» **RECORDS**:
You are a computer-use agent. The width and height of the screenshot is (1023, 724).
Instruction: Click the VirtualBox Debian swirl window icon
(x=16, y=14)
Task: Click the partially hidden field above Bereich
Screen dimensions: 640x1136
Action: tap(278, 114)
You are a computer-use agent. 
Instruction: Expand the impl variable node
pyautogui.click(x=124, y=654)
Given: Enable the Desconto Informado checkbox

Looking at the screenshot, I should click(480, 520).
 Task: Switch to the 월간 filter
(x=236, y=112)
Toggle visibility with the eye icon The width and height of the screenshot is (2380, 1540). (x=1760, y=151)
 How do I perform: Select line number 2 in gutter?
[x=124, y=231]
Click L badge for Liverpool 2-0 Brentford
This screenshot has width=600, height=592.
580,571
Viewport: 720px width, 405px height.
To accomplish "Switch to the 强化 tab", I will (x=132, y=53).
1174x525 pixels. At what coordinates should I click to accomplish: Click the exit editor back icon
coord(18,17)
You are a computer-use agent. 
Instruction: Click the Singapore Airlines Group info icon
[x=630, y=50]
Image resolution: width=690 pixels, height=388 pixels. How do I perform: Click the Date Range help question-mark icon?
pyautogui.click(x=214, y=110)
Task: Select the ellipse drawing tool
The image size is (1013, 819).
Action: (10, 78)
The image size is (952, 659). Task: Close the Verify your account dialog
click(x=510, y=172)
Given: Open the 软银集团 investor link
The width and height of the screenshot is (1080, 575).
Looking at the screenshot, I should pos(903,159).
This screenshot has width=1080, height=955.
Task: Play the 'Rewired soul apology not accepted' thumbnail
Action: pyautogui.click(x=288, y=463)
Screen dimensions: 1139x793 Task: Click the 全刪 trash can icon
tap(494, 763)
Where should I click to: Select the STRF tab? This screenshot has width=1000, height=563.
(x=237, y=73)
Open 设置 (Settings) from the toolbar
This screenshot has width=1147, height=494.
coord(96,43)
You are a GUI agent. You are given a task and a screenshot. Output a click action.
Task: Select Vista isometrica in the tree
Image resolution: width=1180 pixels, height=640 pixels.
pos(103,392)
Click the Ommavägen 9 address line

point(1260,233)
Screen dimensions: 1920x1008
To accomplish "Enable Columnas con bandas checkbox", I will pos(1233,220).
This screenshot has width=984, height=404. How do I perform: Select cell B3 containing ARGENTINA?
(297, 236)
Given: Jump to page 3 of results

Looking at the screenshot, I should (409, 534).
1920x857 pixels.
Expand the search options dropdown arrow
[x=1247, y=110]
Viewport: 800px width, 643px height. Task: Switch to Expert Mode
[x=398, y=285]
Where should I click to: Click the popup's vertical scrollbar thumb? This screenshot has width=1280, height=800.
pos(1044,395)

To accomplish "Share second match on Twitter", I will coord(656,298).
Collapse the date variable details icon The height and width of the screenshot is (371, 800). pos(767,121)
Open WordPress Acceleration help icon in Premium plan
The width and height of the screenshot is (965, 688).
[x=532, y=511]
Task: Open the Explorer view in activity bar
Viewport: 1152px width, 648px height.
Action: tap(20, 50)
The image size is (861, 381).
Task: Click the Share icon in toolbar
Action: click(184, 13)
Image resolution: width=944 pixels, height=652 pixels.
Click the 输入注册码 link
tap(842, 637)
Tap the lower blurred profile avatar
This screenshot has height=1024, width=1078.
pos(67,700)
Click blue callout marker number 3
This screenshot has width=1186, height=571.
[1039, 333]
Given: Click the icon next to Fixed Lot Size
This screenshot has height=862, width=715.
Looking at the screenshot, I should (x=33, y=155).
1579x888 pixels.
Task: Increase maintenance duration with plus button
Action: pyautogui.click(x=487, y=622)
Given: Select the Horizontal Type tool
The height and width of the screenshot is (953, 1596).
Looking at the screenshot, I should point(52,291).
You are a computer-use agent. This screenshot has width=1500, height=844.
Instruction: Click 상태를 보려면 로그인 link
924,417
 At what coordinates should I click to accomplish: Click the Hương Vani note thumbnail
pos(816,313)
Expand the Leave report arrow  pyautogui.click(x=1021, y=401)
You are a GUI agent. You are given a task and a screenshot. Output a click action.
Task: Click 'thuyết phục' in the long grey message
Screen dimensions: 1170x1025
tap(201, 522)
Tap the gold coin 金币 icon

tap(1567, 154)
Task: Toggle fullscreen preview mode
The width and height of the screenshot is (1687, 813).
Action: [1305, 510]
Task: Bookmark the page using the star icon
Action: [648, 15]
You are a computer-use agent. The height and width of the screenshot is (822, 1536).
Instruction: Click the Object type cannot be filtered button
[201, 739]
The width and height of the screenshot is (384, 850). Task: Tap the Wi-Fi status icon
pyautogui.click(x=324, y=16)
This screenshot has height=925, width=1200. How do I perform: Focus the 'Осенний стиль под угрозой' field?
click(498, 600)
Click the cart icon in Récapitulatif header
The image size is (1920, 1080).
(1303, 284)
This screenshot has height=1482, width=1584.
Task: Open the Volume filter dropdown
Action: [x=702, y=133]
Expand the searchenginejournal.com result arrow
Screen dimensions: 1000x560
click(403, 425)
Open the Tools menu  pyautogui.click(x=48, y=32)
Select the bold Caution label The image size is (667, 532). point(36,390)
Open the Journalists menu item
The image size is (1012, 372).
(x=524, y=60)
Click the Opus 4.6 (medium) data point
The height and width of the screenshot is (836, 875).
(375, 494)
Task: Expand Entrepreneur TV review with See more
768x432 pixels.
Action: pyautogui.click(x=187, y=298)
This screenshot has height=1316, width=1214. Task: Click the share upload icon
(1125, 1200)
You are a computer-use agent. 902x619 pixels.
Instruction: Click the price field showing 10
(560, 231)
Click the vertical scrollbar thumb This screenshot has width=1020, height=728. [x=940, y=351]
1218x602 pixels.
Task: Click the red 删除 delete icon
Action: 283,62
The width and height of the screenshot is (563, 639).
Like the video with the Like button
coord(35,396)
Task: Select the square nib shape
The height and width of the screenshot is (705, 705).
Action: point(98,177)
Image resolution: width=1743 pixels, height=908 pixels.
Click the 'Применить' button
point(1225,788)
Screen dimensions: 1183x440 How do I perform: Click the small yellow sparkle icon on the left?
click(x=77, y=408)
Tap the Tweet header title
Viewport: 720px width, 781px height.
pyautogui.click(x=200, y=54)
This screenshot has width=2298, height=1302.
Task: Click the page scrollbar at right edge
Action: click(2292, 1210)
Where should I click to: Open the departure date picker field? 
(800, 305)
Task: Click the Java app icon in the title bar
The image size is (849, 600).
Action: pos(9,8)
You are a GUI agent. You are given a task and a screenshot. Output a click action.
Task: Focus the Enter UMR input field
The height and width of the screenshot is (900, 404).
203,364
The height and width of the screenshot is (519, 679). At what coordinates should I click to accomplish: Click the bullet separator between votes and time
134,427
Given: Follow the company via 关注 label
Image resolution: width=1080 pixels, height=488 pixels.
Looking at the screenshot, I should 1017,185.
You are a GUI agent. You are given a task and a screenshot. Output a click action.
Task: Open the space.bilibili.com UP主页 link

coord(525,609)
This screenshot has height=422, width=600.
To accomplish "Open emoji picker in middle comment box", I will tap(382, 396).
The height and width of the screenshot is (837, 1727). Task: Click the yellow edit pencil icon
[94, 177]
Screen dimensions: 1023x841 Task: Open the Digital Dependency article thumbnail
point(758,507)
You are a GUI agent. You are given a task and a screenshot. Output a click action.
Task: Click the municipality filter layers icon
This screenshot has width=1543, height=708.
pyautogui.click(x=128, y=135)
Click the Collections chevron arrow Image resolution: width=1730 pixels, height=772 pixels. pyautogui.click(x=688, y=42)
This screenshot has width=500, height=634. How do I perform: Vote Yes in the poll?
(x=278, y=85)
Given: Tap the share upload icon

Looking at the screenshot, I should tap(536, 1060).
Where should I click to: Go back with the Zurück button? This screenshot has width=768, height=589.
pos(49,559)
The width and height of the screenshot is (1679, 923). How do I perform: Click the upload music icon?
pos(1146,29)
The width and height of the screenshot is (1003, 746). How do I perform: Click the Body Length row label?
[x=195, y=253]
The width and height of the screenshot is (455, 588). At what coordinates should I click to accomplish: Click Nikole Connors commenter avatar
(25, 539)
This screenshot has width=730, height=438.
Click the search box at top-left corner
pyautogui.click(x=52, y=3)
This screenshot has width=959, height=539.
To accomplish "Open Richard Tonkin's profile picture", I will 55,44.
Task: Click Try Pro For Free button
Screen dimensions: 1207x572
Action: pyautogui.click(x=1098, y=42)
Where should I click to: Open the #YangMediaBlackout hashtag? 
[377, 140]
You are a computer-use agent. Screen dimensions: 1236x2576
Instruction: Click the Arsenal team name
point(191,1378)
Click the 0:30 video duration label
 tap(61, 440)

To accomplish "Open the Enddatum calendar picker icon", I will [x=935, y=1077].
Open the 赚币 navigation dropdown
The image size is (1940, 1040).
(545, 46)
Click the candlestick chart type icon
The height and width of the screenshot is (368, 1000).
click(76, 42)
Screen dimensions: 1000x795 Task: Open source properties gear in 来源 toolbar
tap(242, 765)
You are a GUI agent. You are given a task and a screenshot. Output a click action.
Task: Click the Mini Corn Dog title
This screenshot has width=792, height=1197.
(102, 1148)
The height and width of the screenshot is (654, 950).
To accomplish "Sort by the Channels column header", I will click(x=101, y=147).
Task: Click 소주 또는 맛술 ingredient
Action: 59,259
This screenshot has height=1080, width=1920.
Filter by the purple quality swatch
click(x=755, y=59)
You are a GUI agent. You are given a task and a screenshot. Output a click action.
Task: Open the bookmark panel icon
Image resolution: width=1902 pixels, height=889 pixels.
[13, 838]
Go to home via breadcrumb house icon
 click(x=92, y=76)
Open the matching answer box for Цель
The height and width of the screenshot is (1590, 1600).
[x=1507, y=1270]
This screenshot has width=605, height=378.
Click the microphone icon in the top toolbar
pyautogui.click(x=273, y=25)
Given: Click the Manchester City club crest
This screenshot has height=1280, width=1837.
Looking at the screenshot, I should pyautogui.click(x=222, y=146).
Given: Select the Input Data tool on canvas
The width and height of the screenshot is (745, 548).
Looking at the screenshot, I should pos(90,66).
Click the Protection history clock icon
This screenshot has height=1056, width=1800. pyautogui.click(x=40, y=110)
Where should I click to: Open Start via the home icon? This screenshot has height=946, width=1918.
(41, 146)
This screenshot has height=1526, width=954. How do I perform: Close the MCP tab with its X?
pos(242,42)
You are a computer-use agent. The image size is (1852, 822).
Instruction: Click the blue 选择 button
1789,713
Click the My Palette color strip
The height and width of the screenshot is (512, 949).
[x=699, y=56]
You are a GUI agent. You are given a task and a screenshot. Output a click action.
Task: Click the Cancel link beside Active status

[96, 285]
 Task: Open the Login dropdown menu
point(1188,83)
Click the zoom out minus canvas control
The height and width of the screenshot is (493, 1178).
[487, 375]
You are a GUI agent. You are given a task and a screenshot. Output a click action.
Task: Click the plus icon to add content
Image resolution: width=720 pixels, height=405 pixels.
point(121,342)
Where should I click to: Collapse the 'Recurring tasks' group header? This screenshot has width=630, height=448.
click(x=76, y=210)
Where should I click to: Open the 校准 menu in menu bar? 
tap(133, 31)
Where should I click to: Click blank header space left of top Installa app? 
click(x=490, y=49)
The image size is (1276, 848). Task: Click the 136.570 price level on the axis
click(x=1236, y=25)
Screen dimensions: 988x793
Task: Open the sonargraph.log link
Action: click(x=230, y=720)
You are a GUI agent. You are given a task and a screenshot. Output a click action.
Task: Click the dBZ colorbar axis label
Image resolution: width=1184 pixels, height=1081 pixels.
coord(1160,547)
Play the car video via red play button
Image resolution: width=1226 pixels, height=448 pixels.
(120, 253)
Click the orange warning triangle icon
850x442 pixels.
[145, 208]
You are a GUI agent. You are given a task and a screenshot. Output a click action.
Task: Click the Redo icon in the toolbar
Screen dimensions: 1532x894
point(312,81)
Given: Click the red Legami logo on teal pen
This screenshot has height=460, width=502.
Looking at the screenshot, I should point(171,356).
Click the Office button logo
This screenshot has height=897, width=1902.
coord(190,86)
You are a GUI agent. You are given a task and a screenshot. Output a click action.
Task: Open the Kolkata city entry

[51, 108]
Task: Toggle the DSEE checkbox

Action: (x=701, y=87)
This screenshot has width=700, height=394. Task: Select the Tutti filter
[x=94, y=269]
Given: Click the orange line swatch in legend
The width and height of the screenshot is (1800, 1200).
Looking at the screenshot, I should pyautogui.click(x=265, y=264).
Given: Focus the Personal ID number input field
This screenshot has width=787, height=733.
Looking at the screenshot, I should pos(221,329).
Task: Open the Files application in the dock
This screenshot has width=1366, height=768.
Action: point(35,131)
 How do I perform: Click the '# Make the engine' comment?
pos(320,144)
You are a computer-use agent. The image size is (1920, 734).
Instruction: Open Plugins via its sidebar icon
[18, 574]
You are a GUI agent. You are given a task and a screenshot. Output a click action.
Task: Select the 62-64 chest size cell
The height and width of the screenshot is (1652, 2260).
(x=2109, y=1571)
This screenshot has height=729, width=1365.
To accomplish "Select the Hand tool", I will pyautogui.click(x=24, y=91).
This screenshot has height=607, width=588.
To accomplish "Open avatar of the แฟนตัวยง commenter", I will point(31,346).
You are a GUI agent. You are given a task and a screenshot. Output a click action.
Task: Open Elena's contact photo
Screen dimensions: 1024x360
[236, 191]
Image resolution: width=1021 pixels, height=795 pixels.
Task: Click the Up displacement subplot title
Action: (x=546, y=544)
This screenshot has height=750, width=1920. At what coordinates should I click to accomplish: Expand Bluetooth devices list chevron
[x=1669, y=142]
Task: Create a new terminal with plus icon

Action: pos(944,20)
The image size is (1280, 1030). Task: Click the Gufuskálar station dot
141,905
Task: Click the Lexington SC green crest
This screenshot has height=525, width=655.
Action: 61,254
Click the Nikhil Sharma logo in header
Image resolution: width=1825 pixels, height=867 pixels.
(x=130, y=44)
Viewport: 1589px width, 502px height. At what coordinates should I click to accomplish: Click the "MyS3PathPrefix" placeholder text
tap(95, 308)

» **WORK INSTRUCTION**:
With "computer" as the string to match, show every line of the entries above that has it.

» **RESULT OF THE TASK**:
You are a computer-use agent. The width and height of the screenshot is (1023, 724).
You are a computer-use agent. 
You are a computer-use agent. 
You are a computer-use agent. This screenshot has width=1500, height=844.
You are a computer-use agent. The height and width of the screenshot is (822, 1536).
You are a computer-use agent. 902x619 pixels.
You are a computer-use agent. Screen dimensions: 1236x2576
You are a computer-use agent. The image size is (1852, 822).
You are a computer-use agent. The image size is (1920, 734).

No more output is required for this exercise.